JAKARTA - Tingginya permintaan terhadap berbagai produk olahan berbahan dasar kelapa sawit dari dalam maupun luar negeri harus dapat ditanggapi secara positif oleh seluruh pelaku usaha.
Hal ini terlihat dari permintaan ekspor kelapa sawit Indonesia sepanjang 2017 yang naik 23% di angka 31,07 juta ton dari tahun sebelumnya yang hanya sekitar 25,11 juta ton.
Head of Agronomy Department di Asian Agri R&D Centre Bahilang, Sumatra Utara, Abdul Aziz mengatakan, dengan lahan perkebunan kelapa sawit yang terbentang luas dan prinsip tidak memperluas lahan baru, para pelaku industri kelapa sawit nasional didorong untuk meningkatkan produktivitas perkebunan di lahan yang ada saat ini.
Hal ini didasari kenyataan bahwa luas lahan perkebunan sering kali berbanding terbalik dengan hasil produksi yang masih tergolong minim.

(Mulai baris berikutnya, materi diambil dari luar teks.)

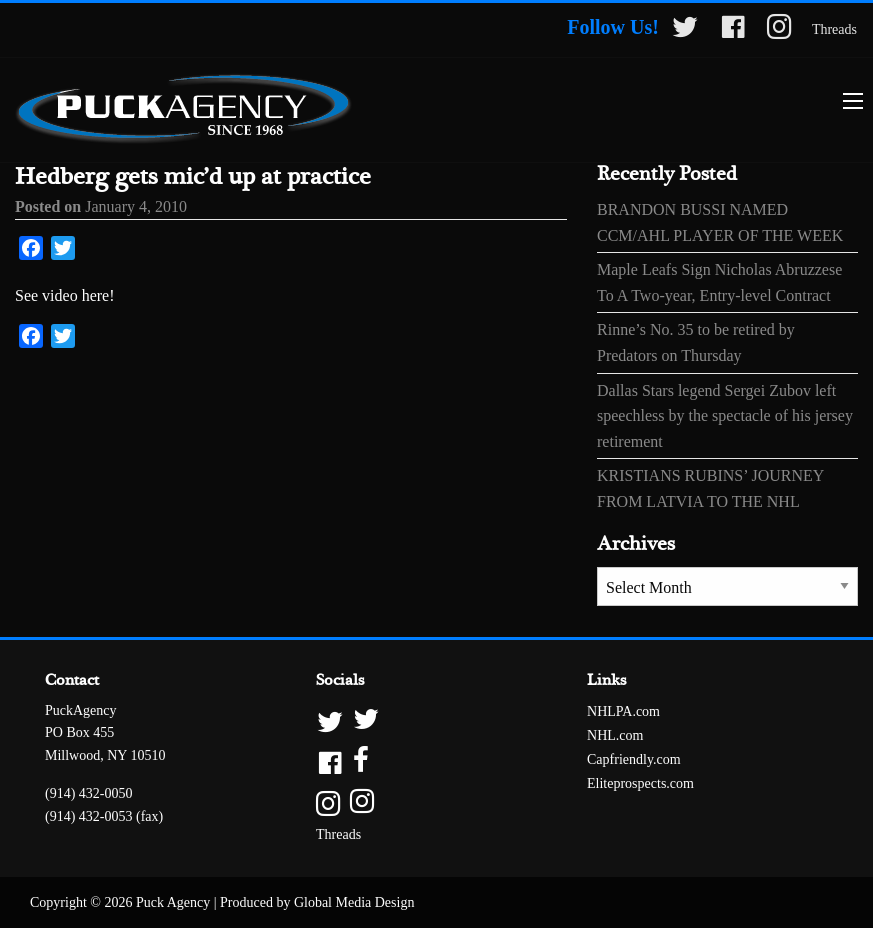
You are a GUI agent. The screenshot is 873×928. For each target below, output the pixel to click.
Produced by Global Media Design (317, 902)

”Untuk mengoptimalkan produksi kelapa sawit, intensifikasi dapat menjadi jawaban atas permasalahan tersebut,” katanya dalam keterangan tertulisnya, Sabtu (24/2/2018).
Baca Juga: Pentingnya Sertifikasi Sawit Indonesia di Mata Dunia
Aziz menjelaskan beberapa hal penting dalam program intensifikasi yang dilakukan Asian Agri, termasuk pemilihan material tanaman unggul untuk kebun kelapa sawit, jenis dan aplikasi pemupukan yang efektif.
”Kualitas dan konsistensi pemupukan tanaman menjadi faktor yang sangat menentukan peningkatan produksi kelapa sawit karena proses pemupukan menyediakan unsur hara sebagai nutrisi yang dibutuhkan tanaman,” ujar Aziz.
Dia menjelaskan, nutrisi yang cukup akan mendorong pertumbuhan tanaman yang sehat dan tahan terhadap hama dan penyakit serta dapat memproduksi tandan buah segar (TBS) dengan kandungan minyak yang tinggi.